◆ **Excerpted passage**:
----

[PATCH] x86, kdump: No need to disable ioapic in crash path

Don Zickus dzickus at redhat.com
Wed Feb 8 15:11:45 EST 2012


On Tue, Feb 07, 2012 at 03:35:59PM -0800, Eric W. Biederman wrote:
> Vivek Goyal <vgoyal at redhat.com> writes:
> 
> > On Tue, Feb 07, 2012 at 04:57:41PM -0500, Don Zickus wrote:
> >> On Thu, Feb 02, 2012 at 03:24:46PM -0800, Eric W. Biederman wrote:
> >> > > Eric, brought up a point that because the boot code was restructured we may
> >> > > not need to disable the io apic any more in the crash path.  The original
> >> > > concern that led to the development of disable_IO_APIC, was that the TSC
> >> > > calibration on boot up relied on the PIT timer for reference.  Access
> >> > > to the PIT required 8259 interrupts to be working.  This wouldn't work
> >> > > if the ioapic needed to be configured.  So on panic path, the ioapic was
> >> > > reconfigured to use virtual wire mode to allow the 8259 to passthrough.

----

◆ **Supplied entries**:
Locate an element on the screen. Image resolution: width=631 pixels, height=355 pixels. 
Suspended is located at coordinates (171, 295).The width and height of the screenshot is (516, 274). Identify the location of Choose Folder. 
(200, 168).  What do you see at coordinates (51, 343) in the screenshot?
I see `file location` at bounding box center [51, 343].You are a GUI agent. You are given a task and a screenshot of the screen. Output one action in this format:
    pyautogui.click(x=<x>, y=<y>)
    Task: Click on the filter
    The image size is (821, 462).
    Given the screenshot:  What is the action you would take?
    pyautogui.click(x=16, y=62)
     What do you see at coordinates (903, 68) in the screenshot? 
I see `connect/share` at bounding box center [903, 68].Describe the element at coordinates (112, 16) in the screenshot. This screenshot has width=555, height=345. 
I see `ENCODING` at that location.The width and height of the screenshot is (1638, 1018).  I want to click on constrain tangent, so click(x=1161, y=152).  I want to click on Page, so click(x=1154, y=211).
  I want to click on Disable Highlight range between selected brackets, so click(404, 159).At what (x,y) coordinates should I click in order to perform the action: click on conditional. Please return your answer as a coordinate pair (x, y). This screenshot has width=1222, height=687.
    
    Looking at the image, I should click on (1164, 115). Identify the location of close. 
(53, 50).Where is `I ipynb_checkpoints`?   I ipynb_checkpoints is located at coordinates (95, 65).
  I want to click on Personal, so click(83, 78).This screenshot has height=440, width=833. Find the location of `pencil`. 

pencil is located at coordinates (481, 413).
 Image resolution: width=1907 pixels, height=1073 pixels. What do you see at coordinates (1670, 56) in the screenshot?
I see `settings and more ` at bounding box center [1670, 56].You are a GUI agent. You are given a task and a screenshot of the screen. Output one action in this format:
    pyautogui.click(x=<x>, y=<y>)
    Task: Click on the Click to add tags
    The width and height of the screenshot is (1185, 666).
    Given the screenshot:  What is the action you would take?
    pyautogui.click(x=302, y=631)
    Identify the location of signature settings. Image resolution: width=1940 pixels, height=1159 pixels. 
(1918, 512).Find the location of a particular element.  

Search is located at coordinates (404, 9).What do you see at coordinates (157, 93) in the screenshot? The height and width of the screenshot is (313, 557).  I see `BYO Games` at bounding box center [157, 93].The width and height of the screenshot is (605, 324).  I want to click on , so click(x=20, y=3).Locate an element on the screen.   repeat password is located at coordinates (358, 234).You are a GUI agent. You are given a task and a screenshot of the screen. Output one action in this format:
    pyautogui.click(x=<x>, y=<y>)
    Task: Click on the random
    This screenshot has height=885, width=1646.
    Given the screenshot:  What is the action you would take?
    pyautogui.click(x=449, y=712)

----

◆ **Goal**:
Reproduce the kdump patch email in full, word for word. The listing has nothing to do with the kdump patch email.

◆ **Solution to this exercise**:
[PATCH] x86, kdump: No need to disable ioapic in crash path

Don Zickus dzickus at redhat.com
Wed Feb 8 15:11:45 EST 2012


On Tue, Feb 07, 2012 at 03:35:59PM -0800, Eric W. Biederman wrote:
> Vivek Goyal <vgoyal at redhat.com> writes:
> 
> > On Tue, Feb 07, 2012 at 04:57:41PM -0500, Don Zickus wrote:
> >> On Thu, Feb 02, 2012 at 03:24:46PM -0800, Eric W. Biederman wrote:
> >> > > Eric, brought up a point that because the boot code was restructured we may
> >> > > not need to disable the io apic any more in the crash path.  The original
> >> > > concern that led to the development of disable_IO_APIC, was that the TSC
> >> > > calibration on boot up relied on the PIT timer for reference.  Access
> >> > > to the PIT required 8259 interrupts to be working.  This wouldn't work
> >> > > if the ioapic needed to be configured.  So on panic path, the ioapic was
> >> > > reconfigured to use virtual wire mode to allow the 8259 to passthrough.